LONDON. Britain’s Tony Blair may have swung behind US calls for regime change in Iraq after meeting President George W. Bush at his Texas ranch in 2002, a top diplomat told an inquiry into the war yesterday.

Christopher Meyer, then Britain’s ambassador to Washington, said Blair’s line seemed to harden following talks at the Crawford ranch in April 2002, much of which were held in private with no advisors present.

He also detailed the warm personal relationship between the British prime minister and US president, saying Bush could talk to Blair but saw other world leaders as being "like creatures from outer space".

Blair was Bush’s closest ally in the US-led invasion of Iraq in 2003, carried out without UN Security Council approval. He resigned in 2007, partly due to the war’s unpopularity.
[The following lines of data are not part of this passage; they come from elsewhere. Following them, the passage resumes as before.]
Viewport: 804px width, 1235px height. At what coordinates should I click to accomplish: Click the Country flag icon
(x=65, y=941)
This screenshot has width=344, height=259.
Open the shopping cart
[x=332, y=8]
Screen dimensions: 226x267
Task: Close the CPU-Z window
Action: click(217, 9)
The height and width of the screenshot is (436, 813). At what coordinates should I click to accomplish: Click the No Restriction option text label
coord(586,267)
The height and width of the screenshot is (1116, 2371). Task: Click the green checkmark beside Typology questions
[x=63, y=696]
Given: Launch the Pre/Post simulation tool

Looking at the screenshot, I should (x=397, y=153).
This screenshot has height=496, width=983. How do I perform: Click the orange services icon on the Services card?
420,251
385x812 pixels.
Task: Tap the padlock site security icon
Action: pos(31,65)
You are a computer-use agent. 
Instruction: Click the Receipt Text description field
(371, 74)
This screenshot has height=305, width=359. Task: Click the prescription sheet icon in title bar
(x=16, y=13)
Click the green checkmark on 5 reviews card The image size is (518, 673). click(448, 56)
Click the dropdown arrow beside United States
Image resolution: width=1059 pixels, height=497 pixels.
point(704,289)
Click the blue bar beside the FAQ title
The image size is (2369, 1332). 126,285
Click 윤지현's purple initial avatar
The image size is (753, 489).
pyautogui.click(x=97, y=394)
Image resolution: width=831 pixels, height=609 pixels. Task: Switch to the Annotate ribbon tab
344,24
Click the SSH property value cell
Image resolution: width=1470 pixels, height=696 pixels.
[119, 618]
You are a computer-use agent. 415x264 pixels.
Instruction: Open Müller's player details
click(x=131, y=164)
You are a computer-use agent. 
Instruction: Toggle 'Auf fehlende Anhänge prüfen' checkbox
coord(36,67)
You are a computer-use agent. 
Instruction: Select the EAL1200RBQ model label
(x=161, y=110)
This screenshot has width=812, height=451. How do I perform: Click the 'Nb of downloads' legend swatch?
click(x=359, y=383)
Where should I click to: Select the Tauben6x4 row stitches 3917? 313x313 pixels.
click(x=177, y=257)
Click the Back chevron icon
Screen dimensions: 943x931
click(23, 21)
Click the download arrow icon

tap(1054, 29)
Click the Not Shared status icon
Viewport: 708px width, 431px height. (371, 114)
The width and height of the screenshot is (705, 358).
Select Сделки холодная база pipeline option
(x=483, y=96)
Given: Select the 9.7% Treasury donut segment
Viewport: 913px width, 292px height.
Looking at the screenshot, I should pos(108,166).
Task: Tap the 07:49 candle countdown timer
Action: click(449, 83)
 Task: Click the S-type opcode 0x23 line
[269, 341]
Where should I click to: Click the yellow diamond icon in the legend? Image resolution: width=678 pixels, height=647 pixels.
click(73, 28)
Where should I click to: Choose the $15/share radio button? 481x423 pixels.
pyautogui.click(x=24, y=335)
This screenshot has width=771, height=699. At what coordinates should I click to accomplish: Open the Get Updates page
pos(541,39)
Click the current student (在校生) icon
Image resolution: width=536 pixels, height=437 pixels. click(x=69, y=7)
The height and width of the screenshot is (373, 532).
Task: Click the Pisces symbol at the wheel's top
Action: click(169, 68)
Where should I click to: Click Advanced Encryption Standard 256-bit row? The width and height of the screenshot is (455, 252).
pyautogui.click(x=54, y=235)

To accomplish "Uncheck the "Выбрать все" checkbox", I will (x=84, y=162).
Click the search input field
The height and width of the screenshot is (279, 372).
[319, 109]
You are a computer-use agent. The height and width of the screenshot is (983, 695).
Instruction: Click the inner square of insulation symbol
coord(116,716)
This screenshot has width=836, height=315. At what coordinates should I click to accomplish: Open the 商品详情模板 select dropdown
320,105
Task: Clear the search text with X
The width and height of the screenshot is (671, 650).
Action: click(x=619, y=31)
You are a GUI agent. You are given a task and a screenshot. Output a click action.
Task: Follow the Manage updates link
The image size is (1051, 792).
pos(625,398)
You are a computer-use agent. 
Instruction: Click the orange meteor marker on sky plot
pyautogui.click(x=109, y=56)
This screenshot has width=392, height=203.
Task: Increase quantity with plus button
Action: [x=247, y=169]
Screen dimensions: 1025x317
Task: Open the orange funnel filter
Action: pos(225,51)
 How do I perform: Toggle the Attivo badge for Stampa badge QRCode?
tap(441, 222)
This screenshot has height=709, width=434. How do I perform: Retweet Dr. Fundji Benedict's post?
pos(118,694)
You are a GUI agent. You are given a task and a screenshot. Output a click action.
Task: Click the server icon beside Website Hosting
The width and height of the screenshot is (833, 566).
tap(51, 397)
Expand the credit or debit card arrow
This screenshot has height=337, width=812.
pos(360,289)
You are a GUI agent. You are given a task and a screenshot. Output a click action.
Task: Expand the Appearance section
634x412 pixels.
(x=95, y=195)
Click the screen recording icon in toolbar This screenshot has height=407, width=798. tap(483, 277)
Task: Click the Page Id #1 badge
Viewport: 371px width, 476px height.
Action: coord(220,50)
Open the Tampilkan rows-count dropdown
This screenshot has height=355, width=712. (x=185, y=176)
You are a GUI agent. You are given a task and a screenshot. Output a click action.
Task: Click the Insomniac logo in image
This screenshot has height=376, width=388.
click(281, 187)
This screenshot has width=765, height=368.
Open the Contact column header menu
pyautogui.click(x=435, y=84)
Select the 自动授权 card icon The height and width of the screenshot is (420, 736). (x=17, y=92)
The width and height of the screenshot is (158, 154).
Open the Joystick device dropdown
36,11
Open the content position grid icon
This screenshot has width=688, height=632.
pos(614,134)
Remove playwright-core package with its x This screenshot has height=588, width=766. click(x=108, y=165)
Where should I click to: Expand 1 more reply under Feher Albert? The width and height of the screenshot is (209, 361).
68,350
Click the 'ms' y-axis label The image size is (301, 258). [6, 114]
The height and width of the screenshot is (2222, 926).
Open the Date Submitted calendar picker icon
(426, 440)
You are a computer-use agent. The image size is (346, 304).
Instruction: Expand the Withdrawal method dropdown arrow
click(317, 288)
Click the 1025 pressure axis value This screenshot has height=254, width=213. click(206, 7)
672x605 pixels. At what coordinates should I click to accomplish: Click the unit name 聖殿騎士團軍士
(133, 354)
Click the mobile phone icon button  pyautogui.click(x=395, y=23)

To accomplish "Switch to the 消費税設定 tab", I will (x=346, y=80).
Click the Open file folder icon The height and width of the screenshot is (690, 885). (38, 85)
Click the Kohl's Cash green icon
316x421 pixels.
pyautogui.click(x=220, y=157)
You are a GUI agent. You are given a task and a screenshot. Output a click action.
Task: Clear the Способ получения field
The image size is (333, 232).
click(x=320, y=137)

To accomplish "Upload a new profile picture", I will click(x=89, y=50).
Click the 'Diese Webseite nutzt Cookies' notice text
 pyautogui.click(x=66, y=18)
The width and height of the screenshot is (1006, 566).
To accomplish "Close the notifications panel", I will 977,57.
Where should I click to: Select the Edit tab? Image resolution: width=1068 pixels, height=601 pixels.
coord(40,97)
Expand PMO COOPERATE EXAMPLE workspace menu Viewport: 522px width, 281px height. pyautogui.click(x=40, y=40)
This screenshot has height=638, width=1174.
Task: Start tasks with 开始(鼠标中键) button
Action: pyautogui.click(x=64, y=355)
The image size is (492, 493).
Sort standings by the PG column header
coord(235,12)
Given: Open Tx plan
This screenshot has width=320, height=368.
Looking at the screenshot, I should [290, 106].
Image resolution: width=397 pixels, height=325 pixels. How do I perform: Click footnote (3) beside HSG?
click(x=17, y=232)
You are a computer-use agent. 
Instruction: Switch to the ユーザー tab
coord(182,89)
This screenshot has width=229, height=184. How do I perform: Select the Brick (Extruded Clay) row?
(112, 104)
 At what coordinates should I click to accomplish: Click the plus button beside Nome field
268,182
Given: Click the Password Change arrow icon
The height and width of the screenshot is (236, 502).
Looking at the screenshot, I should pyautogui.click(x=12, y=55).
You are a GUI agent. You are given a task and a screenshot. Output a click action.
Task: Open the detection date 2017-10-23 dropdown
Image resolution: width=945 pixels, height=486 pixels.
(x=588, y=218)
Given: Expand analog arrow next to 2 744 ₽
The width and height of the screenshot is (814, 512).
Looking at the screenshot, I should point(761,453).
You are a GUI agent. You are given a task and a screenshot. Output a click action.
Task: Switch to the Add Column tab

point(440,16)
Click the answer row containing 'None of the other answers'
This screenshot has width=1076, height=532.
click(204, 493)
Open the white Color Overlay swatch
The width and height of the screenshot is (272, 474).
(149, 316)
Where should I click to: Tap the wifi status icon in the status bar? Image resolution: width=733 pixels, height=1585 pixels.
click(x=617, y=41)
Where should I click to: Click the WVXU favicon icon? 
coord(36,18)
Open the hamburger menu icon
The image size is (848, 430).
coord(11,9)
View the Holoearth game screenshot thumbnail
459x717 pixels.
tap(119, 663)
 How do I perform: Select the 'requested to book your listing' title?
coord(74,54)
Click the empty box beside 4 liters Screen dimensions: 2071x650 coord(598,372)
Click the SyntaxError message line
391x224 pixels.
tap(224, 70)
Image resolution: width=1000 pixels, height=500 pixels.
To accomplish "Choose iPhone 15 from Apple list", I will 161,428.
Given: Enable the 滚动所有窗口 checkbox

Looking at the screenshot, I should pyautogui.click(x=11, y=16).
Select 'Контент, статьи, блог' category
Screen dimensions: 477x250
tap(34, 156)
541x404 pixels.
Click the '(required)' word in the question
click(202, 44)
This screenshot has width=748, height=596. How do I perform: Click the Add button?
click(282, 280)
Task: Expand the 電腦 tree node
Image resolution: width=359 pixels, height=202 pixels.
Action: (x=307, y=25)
The probe heard that toppling Iraqi president Saddam Hussein was not an early priority for Bush, but on the day of the September 11, 2001 attacks by Osama bin Laden’s Al-Qaeda network, the US raised questions about possible links to him.

Meyer, ambassador to the United States from 1997 to 2003, said he was "not entirely clear what degree of convergence was, if you like, signed in blood at the Crawford ranch". But the day afterwards, Blair made a speech in which he publicly mentioned regime change for the first time.

"What he was trying to do was to draw the lessons of 9/11 and apply them to the situation in Iraq which led — I think not inadvertently but deliberately — to a conflation of the threat posed by Osama bin Laden and Saddam Hussein," he said.

"When I heard that speech, I thought that this represents a tightening of the UK/US alliance."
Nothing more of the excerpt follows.